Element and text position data
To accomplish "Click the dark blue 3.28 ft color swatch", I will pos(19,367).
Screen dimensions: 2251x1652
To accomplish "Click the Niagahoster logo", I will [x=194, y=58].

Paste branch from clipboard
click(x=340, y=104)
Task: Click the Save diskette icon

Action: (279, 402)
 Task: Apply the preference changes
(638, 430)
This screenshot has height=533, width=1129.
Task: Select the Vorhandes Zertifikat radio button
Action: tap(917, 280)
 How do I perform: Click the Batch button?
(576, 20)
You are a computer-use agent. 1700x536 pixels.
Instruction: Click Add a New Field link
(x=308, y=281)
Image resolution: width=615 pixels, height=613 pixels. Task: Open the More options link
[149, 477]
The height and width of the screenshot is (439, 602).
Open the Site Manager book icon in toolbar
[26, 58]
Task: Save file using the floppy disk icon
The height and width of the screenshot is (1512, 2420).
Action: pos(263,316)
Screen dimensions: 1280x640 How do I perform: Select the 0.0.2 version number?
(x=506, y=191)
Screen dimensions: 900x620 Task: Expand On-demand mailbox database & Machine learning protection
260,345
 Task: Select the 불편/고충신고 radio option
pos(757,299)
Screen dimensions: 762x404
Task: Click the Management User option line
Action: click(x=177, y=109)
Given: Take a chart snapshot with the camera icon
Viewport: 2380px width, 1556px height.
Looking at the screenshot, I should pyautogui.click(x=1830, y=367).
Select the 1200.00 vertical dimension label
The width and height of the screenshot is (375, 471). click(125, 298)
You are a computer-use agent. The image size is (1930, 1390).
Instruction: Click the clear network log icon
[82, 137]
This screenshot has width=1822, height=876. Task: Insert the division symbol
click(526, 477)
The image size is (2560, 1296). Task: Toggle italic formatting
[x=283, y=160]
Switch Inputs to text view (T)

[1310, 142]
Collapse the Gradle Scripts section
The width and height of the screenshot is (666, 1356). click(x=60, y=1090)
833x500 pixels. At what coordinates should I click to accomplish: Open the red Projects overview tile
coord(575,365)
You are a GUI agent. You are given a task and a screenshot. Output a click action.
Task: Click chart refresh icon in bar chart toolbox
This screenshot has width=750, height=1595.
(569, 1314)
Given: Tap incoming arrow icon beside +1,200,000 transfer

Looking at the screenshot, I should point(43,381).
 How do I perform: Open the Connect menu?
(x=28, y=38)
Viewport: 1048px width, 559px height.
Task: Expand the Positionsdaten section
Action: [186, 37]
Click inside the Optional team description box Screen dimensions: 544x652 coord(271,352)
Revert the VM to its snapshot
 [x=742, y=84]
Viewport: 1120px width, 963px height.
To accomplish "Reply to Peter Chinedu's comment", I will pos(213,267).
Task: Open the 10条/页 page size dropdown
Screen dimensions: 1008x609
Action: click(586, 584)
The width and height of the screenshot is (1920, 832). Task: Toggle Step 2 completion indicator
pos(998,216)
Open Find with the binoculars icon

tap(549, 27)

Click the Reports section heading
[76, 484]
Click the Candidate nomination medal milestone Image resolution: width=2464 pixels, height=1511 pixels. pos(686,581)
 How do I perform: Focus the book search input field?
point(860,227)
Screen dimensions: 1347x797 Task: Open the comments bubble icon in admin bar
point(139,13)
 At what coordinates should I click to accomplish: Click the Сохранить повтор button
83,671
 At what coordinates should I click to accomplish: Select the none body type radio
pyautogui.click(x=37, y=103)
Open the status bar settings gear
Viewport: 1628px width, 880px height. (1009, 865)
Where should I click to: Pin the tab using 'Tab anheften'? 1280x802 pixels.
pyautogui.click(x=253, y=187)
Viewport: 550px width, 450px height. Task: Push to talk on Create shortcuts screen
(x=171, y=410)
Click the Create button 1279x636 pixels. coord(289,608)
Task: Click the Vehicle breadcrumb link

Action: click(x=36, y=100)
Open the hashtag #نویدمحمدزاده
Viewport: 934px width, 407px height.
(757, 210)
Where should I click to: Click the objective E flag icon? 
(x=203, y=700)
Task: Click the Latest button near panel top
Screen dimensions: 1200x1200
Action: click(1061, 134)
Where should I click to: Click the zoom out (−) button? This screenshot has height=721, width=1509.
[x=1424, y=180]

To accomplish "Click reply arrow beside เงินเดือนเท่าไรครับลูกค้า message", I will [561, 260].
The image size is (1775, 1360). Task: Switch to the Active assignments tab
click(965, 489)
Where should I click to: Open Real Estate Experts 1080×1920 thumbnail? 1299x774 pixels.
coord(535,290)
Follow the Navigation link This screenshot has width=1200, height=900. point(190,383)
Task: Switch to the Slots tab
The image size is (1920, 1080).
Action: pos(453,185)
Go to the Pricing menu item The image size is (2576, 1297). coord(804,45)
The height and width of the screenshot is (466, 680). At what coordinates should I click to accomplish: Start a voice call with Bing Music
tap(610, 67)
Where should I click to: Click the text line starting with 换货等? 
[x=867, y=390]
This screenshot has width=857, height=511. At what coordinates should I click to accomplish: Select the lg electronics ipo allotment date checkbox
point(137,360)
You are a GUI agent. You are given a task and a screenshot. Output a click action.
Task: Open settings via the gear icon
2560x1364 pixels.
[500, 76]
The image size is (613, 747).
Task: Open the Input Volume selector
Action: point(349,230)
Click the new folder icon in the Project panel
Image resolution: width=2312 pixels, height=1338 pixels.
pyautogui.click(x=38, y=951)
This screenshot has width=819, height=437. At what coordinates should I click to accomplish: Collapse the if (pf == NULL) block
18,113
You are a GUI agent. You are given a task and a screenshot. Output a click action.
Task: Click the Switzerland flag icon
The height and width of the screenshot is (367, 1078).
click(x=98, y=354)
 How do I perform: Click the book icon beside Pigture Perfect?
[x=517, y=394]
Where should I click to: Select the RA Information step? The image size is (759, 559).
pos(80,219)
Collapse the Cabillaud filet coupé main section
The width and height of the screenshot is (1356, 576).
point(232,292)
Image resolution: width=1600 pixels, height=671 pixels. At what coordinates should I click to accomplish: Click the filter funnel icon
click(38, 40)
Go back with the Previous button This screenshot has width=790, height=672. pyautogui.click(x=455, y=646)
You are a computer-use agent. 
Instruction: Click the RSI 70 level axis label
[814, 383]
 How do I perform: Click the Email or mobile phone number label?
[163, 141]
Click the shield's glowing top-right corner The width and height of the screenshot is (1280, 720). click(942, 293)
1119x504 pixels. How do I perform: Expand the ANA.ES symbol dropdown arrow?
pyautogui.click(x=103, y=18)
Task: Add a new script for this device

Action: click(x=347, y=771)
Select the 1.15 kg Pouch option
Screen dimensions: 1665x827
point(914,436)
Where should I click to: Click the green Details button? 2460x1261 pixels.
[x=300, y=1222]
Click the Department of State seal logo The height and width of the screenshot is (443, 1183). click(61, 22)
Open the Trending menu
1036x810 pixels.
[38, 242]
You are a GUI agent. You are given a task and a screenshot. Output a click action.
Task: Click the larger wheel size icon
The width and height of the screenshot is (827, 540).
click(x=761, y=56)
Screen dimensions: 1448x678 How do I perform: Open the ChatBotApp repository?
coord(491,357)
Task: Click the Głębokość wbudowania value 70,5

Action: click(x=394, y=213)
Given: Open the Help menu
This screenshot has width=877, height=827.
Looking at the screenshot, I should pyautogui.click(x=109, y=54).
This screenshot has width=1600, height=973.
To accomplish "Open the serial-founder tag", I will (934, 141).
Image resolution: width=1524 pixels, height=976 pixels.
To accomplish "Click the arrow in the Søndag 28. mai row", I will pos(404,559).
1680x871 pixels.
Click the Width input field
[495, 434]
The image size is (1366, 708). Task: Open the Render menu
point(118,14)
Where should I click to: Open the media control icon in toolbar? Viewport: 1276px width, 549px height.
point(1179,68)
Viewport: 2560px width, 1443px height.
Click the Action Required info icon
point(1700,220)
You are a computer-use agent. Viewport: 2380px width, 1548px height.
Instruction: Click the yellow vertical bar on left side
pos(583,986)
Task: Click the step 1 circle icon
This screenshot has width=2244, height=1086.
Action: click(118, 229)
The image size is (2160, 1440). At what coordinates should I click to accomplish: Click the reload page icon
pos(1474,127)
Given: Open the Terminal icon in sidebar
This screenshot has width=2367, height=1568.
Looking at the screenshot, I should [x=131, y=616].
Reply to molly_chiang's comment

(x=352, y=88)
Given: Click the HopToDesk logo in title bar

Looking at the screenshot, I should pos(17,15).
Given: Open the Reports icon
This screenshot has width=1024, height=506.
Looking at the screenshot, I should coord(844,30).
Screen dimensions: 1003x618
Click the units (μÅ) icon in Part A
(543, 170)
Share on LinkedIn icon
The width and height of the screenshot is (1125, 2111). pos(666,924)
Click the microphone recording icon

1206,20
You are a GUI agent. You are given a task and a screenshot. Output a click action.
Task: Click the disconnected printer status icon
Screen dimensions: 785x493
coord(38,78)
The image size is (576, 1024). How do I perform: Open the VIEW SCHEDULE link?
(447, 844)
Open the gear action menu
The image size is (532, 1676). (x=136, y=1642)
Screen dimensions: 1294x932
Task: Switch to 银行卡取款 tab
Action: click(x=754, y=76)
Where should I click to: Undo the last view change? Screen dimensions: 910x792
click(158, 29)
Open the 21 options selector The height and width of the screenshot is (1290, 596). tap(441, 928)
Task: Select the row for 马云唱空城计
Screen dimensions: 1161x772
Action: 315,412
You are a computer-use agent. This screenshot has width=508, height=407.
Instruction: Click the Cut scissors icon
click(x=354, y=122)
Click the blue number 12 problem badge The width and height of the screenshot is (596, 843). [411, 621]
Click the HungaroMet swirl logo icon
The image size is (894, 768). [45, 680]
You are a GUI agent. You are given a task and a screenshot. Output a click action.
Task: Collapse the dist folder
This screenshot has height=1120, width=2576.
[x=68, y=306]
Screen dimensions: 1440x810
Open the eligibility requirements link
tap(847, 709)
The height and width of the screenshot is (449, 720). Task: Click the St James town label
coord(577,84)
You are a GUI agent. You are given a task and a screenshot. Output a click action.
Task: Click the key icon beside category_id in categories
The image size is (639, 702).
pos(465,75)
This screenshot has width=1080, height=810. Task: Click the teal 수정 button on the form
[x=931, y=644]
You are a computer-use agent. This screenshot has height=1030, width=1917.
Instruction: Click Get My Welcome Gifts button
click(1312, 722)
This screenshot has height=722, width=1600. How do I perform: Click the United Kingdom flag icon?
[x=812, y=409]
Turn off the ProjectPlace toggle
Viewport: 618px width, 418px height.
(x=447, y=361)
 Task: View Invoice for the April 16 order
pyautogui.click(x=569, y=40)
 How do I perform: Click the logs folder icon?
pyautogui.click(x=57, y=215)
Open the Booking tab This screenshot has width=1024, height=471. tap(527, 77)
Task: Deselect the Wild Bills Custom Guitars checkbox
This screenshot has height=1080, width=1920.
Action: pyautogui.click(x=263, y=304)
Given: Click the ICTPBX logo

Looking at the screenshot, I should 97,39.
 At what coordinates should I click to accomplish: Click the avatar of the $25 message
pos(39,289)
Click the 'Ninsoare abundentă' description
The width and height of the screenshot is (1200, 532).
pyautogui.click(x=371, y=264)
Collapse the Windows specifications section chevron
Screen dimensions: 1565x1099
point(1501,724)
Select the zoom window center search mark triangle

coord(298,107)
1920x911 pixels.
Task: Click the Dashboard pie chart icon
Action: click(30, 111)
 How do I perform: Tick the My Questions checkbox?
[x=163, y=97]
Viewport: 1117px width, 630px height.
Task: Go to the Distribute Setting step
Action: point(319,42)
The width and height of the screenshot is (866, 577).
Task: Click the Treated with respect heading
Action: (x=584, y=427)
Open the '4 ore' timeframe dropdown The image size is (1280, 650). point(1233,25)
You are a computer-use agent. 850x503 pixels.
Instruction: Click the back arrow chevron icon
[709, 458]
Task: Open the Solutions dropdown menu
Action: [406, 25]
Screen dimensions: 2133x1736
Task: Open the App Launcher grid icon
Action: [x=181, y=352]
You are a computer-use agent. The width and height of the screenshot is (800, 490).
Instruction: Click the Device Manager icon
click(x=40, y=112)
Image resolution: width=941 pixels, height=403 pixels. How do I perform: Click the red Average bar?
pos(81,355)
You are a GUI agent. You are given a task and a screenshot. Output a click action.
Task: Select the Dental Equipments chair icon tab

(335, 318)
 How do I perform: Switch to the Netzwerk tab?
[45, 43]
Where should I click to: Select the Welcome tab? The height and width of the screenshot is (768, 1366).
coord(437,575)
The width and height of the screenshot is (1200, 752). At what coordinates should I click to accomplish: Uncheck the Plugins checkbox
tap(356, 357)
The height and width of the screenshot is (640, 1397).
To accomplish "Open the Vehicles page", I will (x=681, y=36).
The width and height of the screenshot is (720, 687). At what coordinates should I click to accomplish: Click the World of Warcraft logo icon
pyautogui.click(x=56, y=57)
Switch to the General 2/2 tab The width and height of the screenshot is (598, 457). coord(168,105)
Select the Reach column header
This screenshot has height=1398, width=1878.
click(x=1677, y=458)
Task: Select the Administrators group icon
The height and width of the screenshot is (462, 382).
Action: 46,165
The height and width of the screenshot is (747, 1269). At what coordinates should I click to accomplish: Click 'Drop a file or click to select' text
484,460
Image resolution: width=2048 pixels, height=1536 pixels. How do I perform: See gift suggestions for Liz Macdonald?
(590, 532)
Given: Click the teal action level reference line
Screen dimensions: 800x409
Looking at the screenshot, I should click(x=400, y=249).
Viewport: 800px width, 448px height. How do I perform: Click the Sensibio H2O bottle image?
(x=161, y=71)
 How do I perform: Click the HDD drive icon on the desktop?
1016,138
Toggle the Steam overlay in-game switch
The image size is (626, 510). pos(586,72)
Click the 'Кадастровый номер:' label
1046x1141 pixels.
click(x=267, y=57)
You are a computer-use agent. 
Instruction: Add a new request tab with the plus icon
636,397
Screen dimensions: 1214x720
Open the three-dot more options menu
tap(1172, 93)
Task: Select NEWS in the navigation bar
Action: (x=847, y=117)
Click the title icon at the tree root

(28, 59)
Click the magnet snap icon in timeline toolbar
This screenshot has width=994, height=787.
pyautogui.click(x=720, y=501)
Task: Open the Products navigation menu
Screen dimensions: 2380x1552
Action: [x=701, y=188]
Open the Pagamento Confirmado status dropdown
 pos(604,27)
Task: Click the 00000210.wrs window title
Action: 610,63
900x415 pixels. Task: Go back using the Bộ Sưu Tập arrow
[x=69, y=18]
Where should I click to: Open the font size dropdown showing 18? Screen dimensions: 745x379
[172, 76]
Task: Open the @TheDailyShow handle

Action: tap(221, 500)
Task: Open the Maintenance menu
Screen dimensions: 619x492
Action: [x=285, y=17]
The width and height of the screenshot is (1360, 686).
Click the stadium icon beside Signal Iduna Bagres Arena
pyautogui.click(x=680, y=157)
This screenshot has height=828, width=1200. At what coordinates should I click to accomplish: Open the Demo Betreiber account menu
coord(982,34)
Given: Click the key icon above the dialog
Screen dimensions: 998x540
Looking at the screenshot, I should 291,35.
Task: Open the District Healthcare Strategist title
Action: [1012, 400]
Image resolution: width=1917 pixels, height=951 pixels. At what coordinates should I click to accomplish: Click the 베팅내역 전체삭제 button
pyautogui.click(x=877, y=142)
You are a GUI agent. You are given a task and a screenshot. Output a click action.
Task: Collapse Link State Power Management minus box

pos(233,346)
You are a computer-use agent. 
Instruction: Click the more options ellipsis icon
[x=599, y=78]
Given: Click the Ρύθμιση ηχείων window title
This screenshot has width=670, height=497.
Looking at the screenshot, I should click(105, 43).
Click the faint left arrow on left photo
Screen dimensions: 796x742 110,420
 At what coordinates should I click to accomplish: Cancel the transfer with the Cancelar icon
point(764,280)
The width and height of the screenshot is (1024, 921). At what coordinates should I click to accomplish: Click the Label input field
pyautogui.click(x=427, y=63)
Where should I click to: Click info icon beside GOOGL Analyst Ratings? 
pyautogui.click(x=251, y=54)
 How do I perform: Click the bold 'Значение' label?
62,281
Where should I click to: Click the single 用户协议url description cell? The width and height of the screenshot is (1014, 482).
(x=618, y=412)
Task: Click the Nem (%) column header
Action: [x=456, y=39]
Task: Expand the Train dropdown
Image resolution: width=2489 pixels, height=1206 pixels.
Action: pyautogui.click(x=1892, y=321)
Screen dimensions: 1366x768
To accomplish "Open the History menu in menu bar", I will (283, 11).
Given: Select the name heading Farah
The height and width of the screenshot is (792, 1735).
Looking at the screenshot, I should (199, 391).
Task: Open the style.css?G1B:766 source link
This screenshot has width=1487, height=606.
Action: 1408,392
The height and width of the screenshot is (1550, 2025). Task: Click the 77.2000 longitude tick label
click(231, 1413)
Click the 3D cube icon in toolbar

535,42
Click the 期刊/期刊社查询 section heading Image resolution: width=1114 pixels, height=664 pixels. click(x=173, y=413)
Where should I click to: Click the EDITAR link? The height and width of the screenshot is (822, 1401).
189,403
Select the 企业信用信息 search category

Goal
Quote the material word for word from the line containing "Where should I click to: Pin" through the line containing "click(965, 489)", including both of those lines.

Answer to the task
Where should I click to: Pin the tab using 'Tab anheften'? 1280x802 pixels.
pyautogui.click(x=253, y=187)
Viewport: 550px width, 450px height. Task: Push to talk on Create shortcuts screen
(x=171, y=410)
Click the Create button 1279x636 pixels. coord(289,608)
Task: Click the Vehicle breadcrumb link

Action: click(x=36, y=100)
Open the hashtag #نویدمحمدزاده
Viewport: 934px width, 407px height.
(757, 210)
Where should I click to: Click the objective E flag icon? 
(x=203, y=700)
Task: Click the Latest button near panel top
Screen dimensions: 1200x1200
Action: click(1061, 134)
Where should I click to: Click the zoom out (−) button? This screenshot has height=721, width=1509.
[x=1424, y=180]

To accomplish "Click reply arrow beside เงินเดือนเท่าไรครับลูกค้า message", I will [561, 260].
The image size is (1775, 1360). Task: Switch to the Active assignments tab
click(965, 489)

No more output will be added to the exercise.